EFSA è la sentinella scientifica dell’Europa: l’Autorità che dice cosa è sicuro e cosa no, cosa può entrare nelle nostre campagne e cosa invece rappresenta un rischio serio. Non fa politica, non fa opinioni: certifica, con dati e prove, quali piante possono ospitare patogeni pericolosi come la Xylella. È l’ente che stabilisce la lista ufficiale delle specie a rischio. Ed è proprio lì, in quella lista, che compare la Strelitzia reginae. In altre parole: quando l’EFSA parla, le amministrazioni dovrebbero ascoltare. Perché ignorare l’EFSA significa ignorare la scienza, il territorio, e la memoria di ciò che la Xylella ha già distrutto.
Non siamo davanti a un errore. Siamo davanti a una decisione deliberata, presa da chi continua a trattare il territorio come un giardino ornamentale da catalogo, senza alcuna conoscenza delle conseguenze. Le Strelitzie non sono palme, non sono “palmizie”, non sono scenografia tropicale da rotatoria. Sono potenziali vettori di un batterio che ha già devastato intere province, cancellato uliveti secolari, distrutto economie familiari, cambiato per sempre il paesaggio pugliese.

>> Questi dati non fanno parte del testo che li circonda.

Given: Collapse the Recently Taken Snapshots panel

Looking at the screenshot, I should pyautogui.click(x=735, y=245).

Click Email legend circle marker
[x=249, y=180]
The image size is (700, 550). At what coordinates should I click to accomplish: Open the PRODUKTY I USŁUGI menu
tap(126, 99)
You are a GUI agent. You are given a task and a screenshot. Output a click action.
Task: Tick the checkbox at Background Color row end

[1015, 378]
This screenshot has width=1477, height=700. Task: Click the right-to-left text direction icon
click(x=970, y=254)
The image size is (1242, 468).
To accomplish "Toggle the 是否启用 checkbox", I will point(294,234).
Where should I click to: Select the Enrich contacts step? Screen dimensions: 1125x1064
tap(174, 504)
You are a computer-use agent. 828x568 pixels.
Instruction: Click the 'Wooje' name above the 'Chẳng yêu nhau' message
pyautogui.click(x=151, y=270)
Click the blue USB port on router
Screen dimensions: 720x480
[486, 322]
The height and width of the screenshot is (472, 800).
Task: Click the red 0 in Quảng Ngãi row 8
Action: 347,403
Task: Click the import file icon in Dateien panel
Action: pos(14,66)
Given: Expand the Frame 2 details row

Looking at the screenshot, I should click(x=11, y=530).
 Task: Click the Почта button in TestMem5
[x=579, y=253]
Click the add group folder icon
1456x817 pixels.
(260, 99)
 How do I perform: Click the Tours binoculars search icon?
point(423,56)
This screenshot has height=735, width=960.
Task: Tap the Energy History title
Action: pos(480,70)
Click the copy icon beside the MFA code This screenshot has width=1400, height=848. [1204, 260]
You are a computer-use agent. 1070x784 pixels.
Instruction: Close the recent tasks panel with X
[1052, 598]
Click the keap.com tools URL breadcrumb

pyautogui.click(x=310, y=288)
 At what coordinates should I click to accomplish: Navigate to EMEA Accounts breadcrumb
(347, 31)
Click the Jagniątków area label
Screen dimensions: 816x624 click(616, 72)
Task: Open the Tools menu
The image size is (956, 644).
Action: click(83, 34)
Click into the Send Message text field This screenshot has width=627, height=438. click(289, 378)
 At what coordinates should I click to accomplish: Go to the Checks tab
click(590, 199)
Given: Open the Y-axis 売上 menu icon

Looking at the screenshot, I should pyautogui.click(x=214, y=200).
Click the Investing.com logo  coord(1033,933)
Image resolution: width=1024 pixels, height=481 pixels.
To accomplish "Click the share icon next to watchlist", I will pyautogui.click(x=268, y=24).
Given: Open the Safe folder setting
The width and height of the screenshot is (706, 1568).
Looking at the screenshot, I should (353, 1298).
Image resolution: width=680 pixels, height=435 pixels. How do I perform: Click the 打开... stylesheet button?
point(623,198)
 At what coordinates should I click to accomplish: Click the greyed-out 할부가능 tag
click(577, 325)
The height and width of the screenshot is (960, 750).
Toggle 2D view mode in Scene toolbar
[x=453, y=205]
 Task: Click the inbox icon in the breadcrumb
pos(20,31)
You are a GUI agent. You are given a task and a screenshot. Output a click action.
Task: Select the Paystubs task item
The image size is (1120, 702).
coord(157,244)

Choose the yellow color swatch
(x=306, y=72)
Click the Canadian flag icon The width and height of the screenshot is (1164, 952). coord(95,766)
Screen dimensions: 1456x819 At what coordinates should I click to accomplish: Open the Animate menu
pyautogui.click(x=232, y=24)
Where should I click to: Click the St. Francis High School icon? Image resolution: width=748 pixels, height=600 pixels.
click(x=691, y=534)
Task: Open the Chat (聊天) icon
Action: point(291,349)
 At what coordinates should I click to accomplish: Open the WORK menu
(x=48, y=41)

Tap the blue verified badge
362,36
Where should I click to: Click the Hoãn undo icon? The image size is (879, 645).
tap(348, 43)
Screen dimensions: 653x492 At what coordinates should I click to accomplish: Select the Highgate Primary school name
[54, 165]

E Grottaglie cosa fa? Le pianta. Le mette lì, in mezzo ai campi, come se nulla fosse. Come se la Xylella fosse un’invenzione. Come se il territorio non fosse già abbastanza fragile.
È lo stesso Comune che ha già condannato a morte centinaia di alberi senza spiegare a chi, a cosa, a quale interesse rispondesse quella mattanza verde. È lo stesso Comune che continua a muoversi con la leggerezza di chi non ha mai parlato con un agricoltore, di chi non ha mai visto un ulivo morire, di chi non ha mai capito cosa significa perdere un raccolto.
Chi ha deciso questa ennesima follia? Chi si assume la responsabilità di aver introdotto una specie a rischio fitosanitario in un territorio agricolo che dovrebbe essere protetto come un bene sacro? Chi risponderà se domani dovesse comparire un focolaio? Chi avrà il coraggio di guardare negli occhi gli agricoltori quando chiederanno conto dei danni?

Grottaglie non è un parco tematico. Non è un set fotografico. Non è un luogo dove si gioca con le piante come fossero soprammobili.
Grottaglie è terra agricola, terra di ulivi, terra di vigne, terra di lavoro. E merita amministratori che sappiano almeno distinguere una palma da una Strelitzia. Ma soprattutto merita amministratori che sappiano distinguere il bene comune dall’improvvisazione pericolosa.
Questa scelta non è solo sbagliata. È irresponsabile. È pericolosa. È offensiva nei confronti di un territorio che ha già pagato troppo.
Grottaglie merita di meglio. E merita di pretenderlo.